= Dataset records =
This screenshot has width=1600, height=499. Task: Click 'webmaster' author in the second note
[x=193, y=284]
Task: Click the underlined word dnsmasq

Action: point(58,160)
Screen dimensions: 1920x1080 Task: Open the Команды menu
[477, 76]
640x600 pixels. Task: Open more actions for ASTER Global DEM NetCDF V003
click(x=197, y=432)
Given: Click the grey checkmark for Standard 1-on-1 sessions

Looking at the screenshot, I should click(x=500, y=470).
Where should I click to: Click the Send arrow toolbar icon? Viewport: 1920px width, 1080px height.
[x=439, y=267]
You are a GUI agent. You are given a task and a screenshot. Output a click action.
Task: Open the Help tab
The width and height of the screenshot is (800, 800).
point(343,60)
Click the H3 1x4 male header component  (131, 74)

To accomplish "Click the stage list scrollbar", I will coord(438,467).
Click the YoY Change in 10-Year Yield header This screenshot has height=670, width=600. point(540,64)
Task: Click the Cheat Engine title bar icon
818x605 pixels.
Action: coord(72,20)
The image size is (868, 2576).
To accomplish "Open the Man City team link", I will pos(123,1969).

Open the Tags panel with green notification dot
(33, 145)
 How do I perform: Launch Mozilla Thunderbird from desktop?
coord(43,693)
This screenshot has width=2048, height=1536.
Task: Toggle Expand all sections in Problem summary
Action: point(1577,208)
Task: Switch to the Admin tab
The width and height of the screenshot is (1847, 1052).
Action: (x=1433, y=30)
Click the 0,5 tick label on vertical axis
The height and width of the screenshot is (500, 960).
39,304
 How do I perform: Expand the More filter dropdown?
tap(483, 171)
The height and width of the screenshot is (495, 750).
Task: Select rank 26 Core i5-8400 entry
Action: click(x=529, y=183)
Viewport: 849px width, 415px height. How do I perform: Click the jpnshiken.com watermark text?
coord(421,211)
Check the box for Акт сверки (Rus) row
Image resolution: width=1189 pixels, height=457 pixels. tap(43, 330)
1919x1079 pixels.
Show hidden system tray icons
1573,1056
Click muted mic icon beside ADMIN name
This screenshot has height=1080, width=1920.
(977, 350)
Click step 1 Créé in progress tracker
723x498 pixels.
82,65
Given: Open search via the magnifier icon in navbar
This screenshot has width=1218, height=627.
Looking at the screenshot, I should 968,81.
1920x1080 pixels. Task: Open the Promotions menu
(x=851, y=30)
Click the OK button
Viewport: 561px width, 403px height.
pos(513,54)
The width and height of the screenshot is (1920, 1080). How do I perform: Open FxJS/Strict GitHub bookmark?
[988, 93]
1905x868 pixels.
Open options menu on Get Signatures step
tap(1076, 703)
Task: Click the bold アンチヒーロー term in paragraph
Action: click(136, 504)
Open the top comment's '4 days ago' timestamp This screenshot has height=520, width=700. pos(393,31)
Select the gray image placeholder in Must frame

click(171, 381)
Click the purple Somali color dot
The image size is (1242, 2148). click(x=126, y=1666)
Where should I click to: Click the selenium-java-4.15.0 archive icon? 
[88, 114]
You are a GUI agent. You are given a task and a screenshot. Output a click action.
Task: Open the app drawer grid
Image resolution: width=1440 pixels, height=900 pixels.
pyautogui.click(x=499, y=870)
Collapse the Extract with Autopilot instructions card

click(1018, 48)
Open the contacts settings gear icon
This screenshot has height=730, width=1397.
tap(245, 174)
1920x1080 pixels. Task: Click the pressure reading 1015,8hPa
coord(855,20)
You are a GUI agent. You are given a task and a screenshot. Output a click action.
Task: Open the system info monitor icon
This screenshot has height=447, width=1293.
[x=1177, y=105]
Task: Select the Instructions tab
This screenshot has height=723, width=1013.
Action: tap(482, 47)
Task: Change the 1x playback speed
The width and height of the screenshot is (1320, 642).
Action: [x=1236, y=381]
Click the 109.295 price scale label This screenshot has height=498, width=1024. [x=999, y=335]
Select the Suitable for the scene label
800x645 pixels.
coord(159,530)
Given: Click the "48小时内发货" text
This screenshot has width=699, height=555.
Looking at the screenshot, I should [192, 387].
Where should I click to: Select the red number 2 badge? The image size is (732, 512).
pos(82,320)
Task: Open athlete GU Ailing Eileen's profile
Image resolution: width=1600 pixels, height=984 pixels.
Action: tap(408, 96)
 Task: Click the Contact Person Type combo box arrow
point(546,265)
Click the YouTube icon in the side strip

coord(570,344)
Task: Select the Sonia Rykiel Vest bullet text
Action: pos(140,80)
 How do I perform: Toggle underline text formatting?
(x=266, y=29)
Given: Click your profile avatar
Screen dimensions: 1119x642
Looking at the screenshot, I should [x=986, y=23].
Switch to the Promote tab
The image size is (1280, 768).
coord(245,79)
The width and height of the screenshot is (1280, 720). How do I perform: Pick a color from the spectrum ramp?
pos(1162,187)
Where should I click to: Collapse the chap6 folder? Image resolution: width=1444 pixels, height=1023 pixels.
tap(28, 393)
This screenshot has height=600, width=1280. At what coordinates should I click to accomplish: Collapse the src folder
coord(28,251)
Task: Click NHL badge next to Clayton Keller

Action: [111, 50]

= What needs to be done =
Convert all of the records above into a JSON list of strings, with one string for each line and blank lines omitted.

= Result below =
[
  "This screenshot has width=1600, height=499. Task: Click 'webmaster' author in the second note",
  "[x=193, y=284]",
  "Task: Click the underlined word dnsmasq",
  "Action: point(58,160)",
  "Screen dimensions: 1920x1080 Task: Open the Команды menu",
  "[477, 76]",
  "640x600 pixels. Task: Open more actions for ASTER Global DEM NetCDF V003",
  "click(x=197, y=432)",
  "Given: Click the grey checkmark for Standard 1-on-1 sessions",
  "Looking at the screenshot, I should click(x=500, y=470).",
  "Where should I click to: Click the Send arrow toolbar icon? Viewport: 1920px width, 1080px height.",
  "[x=439, y=267]",
  "You are a GUI agent. You are given a task and a screenshot. Output a click action.",
  "Task: Open the Help tab",
  "The width and height of the screenshot is (800, 800).",
  "point(343,60)",
  "Click the H3 1x4 male header component  (131, 74)",
  "To accomplish \"Click the stage list scrollbar\", I will coord(438,467).",
  "Click the YoY Change in 10-Year Yield header This screenshot has height=670, width=600. point(540,64)",
  "Task: Click the Cheat Engine title bar icon",
  "818x605 pixels.",
  "Action: coord(72,20)",
  "The image size is (868, 2576).",
  "To accomplish \"Open the Man City team link\", I will pos(123,1969).",
  "Open the Tags panel with green notification dot",
  "(33, 145)",
  " How do I perform: Launch Mozilla Thunderbird from desktop?",
  "coord(43,693)",
  "This screenshot has width=2048, height=1536.",
  "Task: Toggle Expand all sections in Problem summary",
  "Action: point(1577,208)",
  "Task: Switch to the Admin tab",
  "The width and height of the screenshot is (1847, 1052).",
  "Action: (x=1433, y=30)",
  "Click the 0,5 tick label on vertical axis",
  "The height and width of the screenshot is (500, 960).",
  "39,304",
  " How do I perform: Expand the More filter dropdown?",
  "tap(483, 171)",
  "The height and width of the screenshot is (495, 750).",
  "Task: Select rank 26 Core i5-8400 entry",
  "Action: click(x=529, y=183)",
  "Viewport: 849px width, 415px height. How do I perform: Click the jpnshiken.com watermark text?",
  "coord(421,211)",
  "Check the box for Акт сверки (Rus) row",
  "Image resolution: width=1189 pixels, height=457 pixels. tap(43, 330)",
  "1919x1079 pixels.",
  "Show hidden system tray icons",
  "1573,1056",
  "Click muted mic icon beside ADMIN name",
  "This screenshot has height=1080, width=1920.",
  "(977, 350)",
  "Click step 1 Créé in progress tracker",
  "723x498 pixels.",
  "82,65",
  "Given: Open search via the magnifier icon in navbar",
  "This screenshot has width=1218, height=627.",
  "Looking at the screenshot, I should 968,81.",
  "1920x1080 pixels. Task: Open the Promotions menu",
  "(x=851, y=30)",
  "Click the OK button",
  "Viewport: 561px width, 403px height.",
  "pos(513,54)",
  "The width and height of the screenshot is (1920, 1080). How do I perform: Open FxJS/Strict GitHub bookmark?",
  "[988, 93]",
  "1905x868 pixels.",
  "Open options menu on Get Signatures step",
  "tap(1076, 703)",
  "Task: Click the bold アンチヒーロー term in paragraph",
  "Action: click(136, 504)",
  "Open the top comment's '4 days ago' timestamp This screenshot has height=520, width=700. pos(393,31)",
  "Select the gray image placeholder in Must frame",
  "click(171, 381)",
  "Click the purple Somali color dot",
  "The image size is (1242, 2148). click(x=126, y=1666)",
  "Where should I click to: Click the selenium-java-4.15.0 archive icon? ",
  "[88, 114]",
  "You are a GUI agent. You are given a task and a screenshot. Output a click action.",
  "Task: Open the app drawer grid",
  "Image resolution: width=1440 pixels, height=900 pixels.",
  "pyautogui.click(x=499, y=870)",
  "Collapse the Extract with Autopilot instructions card",
  "click(1018, 48)",
  "Open the contacts settings gear icon",
  "This screenshot has height=730, width=1397.",
  "tap(245, 174)",
  "1920x1080 pixels. Task: Click the pressure reading 1015,8hPa",
  "coord(855,20)",
  "You are a GUI agent. You are given a task and a screenshot. Output a click action.",
  "Task: Open the system info monitor icon",
  "This screenshot has height=447, width=1293.",
  "[x=1177, y=105]",
  "Task: Select the Instructions tab",
  "This screenshot has height=723, width=1013.",
  "Action: tap(482, 47)",
  "Task: Change the 1x playback speed",
  "The width and height of the screenshot is (1320, 642).",
  "Action: [x=1236, y=381]",
  "Click the 109.295 price scale label This screenshot has height=498, width=1024. [x=999, y=335]",
  "Select the Suitable for the scene label",
  "800x645 pixels.",
  "coord(159,530)",
  "Given: Click the \"48小时内发货\" text",
  "This screenshot has width=699, height=555.",
  "Looking at the screenshot, I should [192, 387].",
  "Where should I click to: Select the red number 2 badge? The image size is (732, 512).",
  "pos(82,320)",
  "Task: Open athlete GU Ailing Eileen's profile",
  "Image resolution: width=1600 pixels, height=984 pixels.",
  "Action: tap(408, 96)",
  " Task: Click the Contact Person Type combo box arrow",
  "point(546,265)",
  "Click the YouTube icon in the side strip",
  "coord(570,344)",
  "Task: Select the Sonia Rykiel Vest bullet text",
  "Action: pos(140,80)",
  " How do I perform: Toggle underline text formatting?",
  "(x=266, y=29)",
  "Given: Click your profile avatar",
  "Screen dimensions: 1119x642",
  "Looking at the screenshot, I should [x=986, y=23].",
  "Switch to the Promote tab",
  "The image size is (1280, 768).",
  "coord(245,79)",
  "The width and height of the screenshot is (1280, 720). How do I perform: Pick a color from the spectrum ramp?",
  "pos(1162,187)",
  "Where should I click to: Collapse the chap6 folder? Image resolution: width=1444 pixels, height=1023 pixels.",
  "tap(28, 393)",
  "This screenshot has height=600, width=1280. At what coordinates should I click to accomplish: Collapse the src folder",
  "coord(28,251)",
  "Task: Click NHL badge next to Clayton Keller",
  "Action: [111, 50]"
]